Jack Robin: Wait a minute, wait a minute, you ain't heard nothin' yet! Wait a minute, I tell ya! You ain't heard nothin'! You wanna hear "Toot, Toot, Tootsie"? All right, hold on, hold on...

[walks back to one of the band members]

Jack Robin: Lou, listen. Play "Toot, Toot, Tootsie", three chorus, you understand. In the third chorus, I whistle. Now give it to 'em hard and heavy, go right ahead.

[band starts playing]

Trivia:

• The above quote comes from the famous 1927 Al Jolson flick The Jazz Singer, now dubbed the world’s first talkie.

• See and hear the words, with the song Toot Toot Tootsie at:

• There had been films before The Jazz Singer that has included musical numbers and sounds, such as street sounds and some had featured dialogue but these were only short films. Even The Jazz Singer was intended to have only synchronised music, not speech. However Jolson departed from the script and ad libbed his trademark comment from his stage act, “you ain’t heard nothing yet”, as the band began to play Toot Toot Tootsie. Director Sam Warner realised the potential and not only left it in but jigged the movie so as to add more synchronised spoken sequences. Sadly, he died of a mastoid infection on the day of the film’s release.

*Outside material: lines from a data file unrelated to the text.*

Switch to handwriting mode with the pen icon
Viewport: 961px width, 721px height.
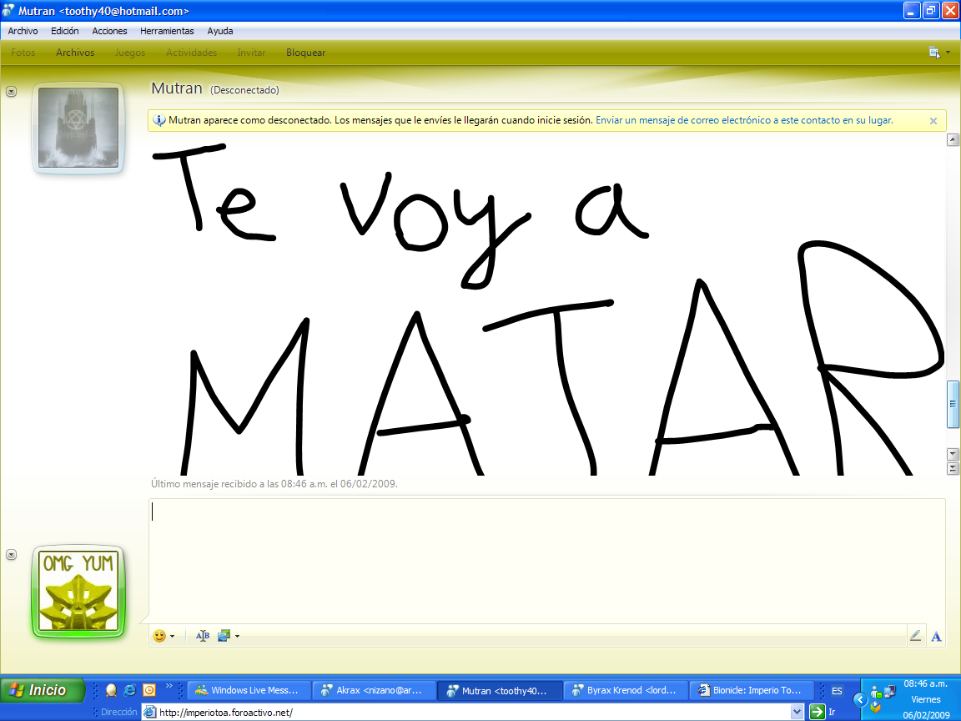tap(916, 635)
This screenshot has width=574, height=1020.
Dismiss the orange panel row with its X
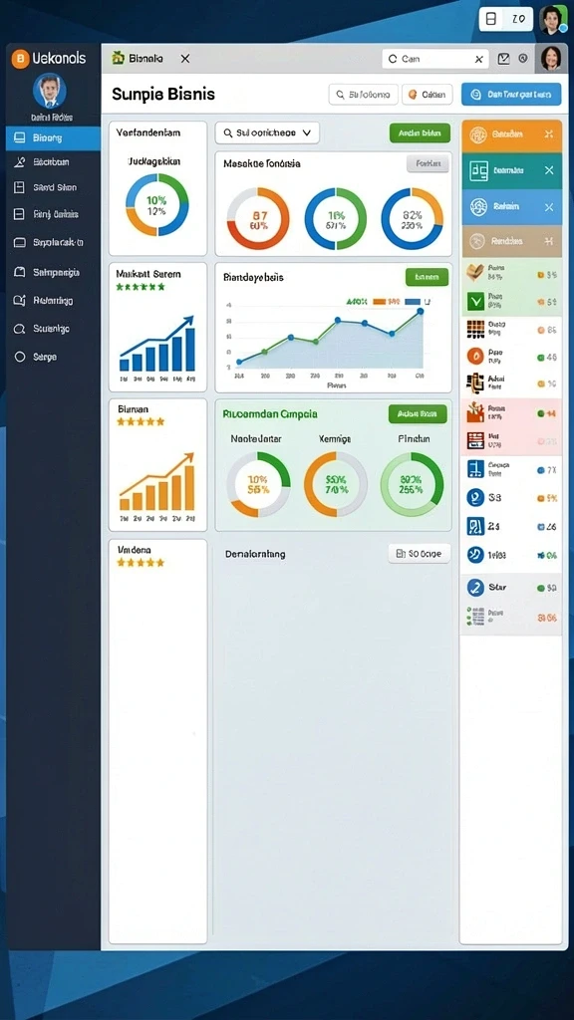click(x=549, y=134)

• The movie is mostly silent with about a dozen sound musical sequences and some synchronised dialogue sequences, but it is today renowned as the first feature length motion picture with synchronised dialogue, its release marking the beginning of the talkies.

• The line – “you ain’t heard nothing yet” – had developed from something said by Jolson at a November 1918 gala concert celebrating the end of World War 1. Whilst the crowd was still applauding the previous performance of celebrated tenor Enrico Caruso, Jolson ran onstage and somewhat insultingly exclaimed “Folks, you ain’t heard nothing yet.” The following year, he recorded the song "You Ain't Heard Nothin' Yet.”

• Given that tomorrow is Mother’s Day, it is appropriate (that's why I selected this Movie Moment) to include a link to Jolson singing "Mammy" to his mother, from The Jazz Singer, in the now politically incorrect blackface:

• One final thing: Jolson sometimes said that he dropped to one knee in Mammy to relieve pressure from on ingrown toenail and that thereafter he left it in his performances. Others feel that this is spin, that he simply stole the idea from another performer and capitalised on it.

And a Happy Mother's Day to all the Mums reading this.